Telling someone with anxiety to “just relax” is like telling someone with depression to “cheer up.”  Anxiety disorders affect about 40 million American adults (or about 18% of the population) in a given year,causing them to be filled with fearfulness and uncertainty, according to the National Institute of Mental Health. A person with anxiety is more than just a “nervous person.” Many people with anxiety suffer silently, not addressing their own needs for therapy or treatment. This illness is real and treatable. When a person’s symptoms of anxiety are addressed, he or she can finally accept their life challenges and strive for ways to successfully manage their illness.

 When Anxiety Disrupts Life

A little fear or apprehension can feed courage and fire up production-inducing adrenaline. But fear or anxiety that debilitates people, leaving them frozen in their homes or in avoidance of people or places, is an unhealthy mental illness. When anxiety overwhelms someone or interferes with daily routines, it needs to be addressed.

Ongoing anxiety can be in the form of obsessions, phobias, panic, or generalized anxiety ignited by daily stresses. Anxiety can disrupt life when people do not know how to mentally manage the fear that subconsciously may be affecting them. Sometimes they do not even know what is causing them to feel anxious.

When Panic Sets In

All types of unaddressed anxiety affect the mind and the body. Ongoing generalized anxiety can cause muscles to tense, breathing to become more difficult and minds to race with restlessness and insomnia. Another type of anxiety, panic, can lead to such extreme feelings of losing control that a person thinks they are having a heart attack

External triggers, like a place or situation, can induce fear and a sense of danger that triggers the panic. The mind tells the body to flee the situation and sets off a barrage of physical symptoms.  Fear in the subconscious surfaces and causes any of the following symptoms:

  • Fear of dying
  • Pain in the chest
  • Trouble breathing
  • Sweating or chills
  • Numbness
  • Racing heart
  • Dizziness

If panic attacks are not addressed, those with anxiety will feel more out of control with each attack and the episodes may become more frequent.

How to Live With Anxiety

Many who suffer from anxiety do not seek treatment because they think it’s a weakness that they  need to control on their own. However, doctors stress that those with anxiety seek help from friends, family and physicians.

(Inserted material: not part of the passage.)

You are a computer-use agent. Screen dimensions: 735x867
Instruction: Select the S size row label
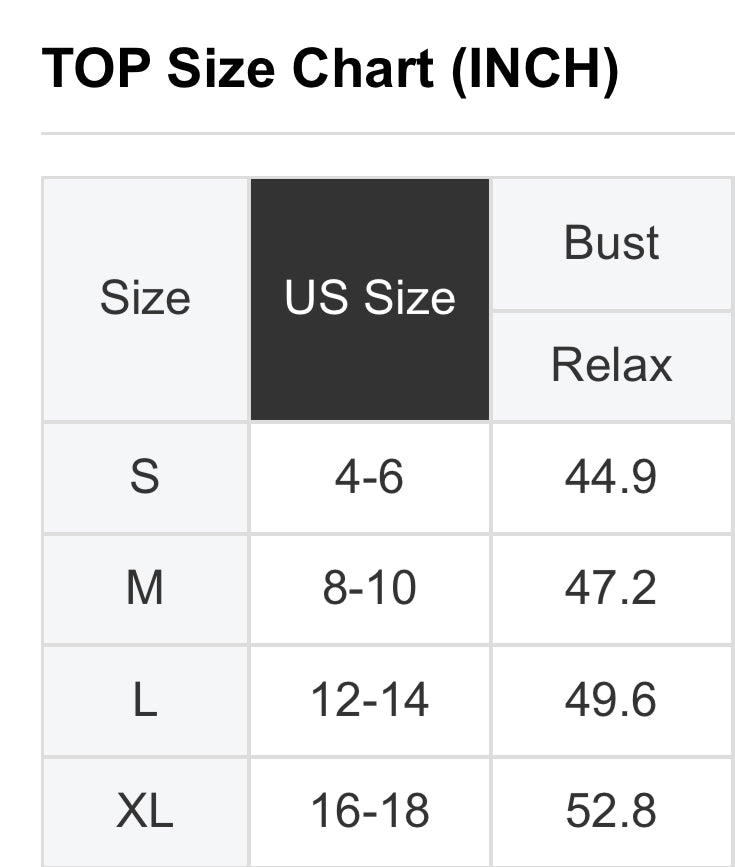click(x=145, y=477)
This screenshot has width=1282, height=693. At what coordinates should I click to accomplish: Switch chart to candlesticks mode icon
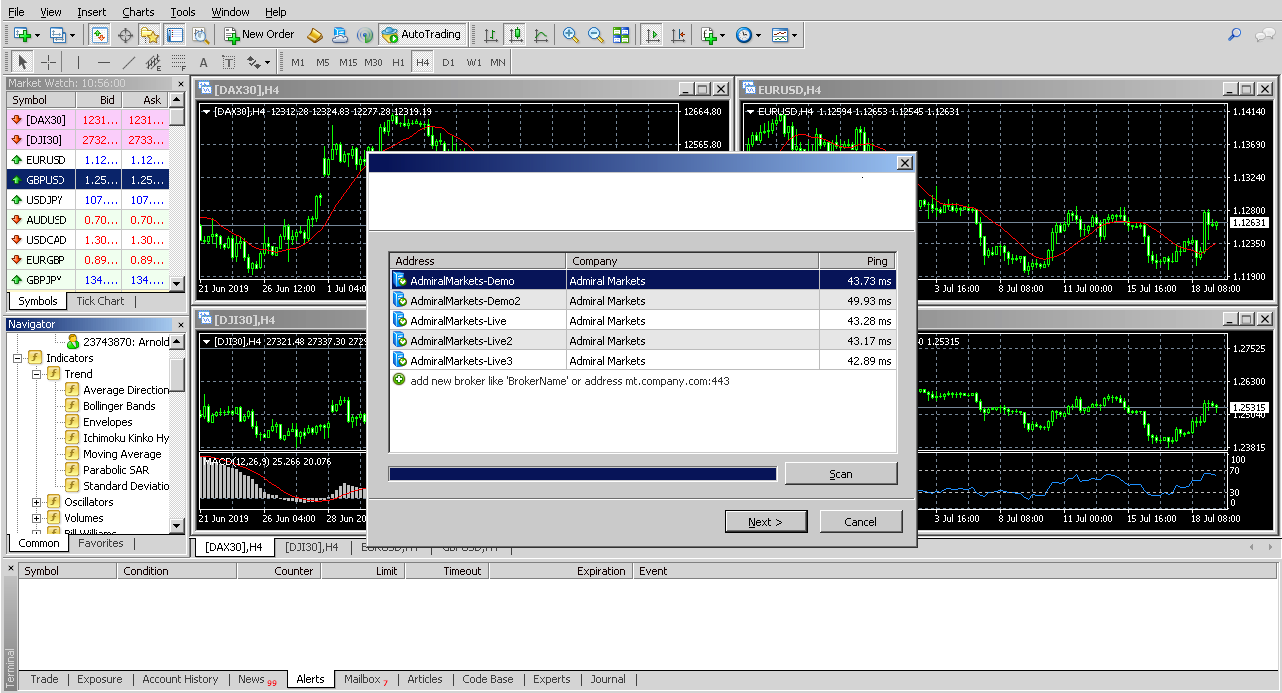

Experts suggest that when anxiety starts to make a person feel out of control, that person should find a balance with it. Rather than struggling to annihilate the anxiety, the person should get to know themselves as they live with it and how they can best manage it. Psychotherapy can help a person find strategies for dealing with anxious feelings, thoughts and bodily reactions to them.

Visiting a doctor can reassure a patient with anxiety. Receiving a clean bill of health from a doctor can alleviate a person’s fear of dying during a panic attack. Experts suggest that each individual find his or her own relaxation that helps them smile and breathe more easily. Finally, the most important thing for someone with anxiety to do is to address the anxiety and have hope that they can tame it and reel it back in, to resurface only when a legitimate fear lies before them.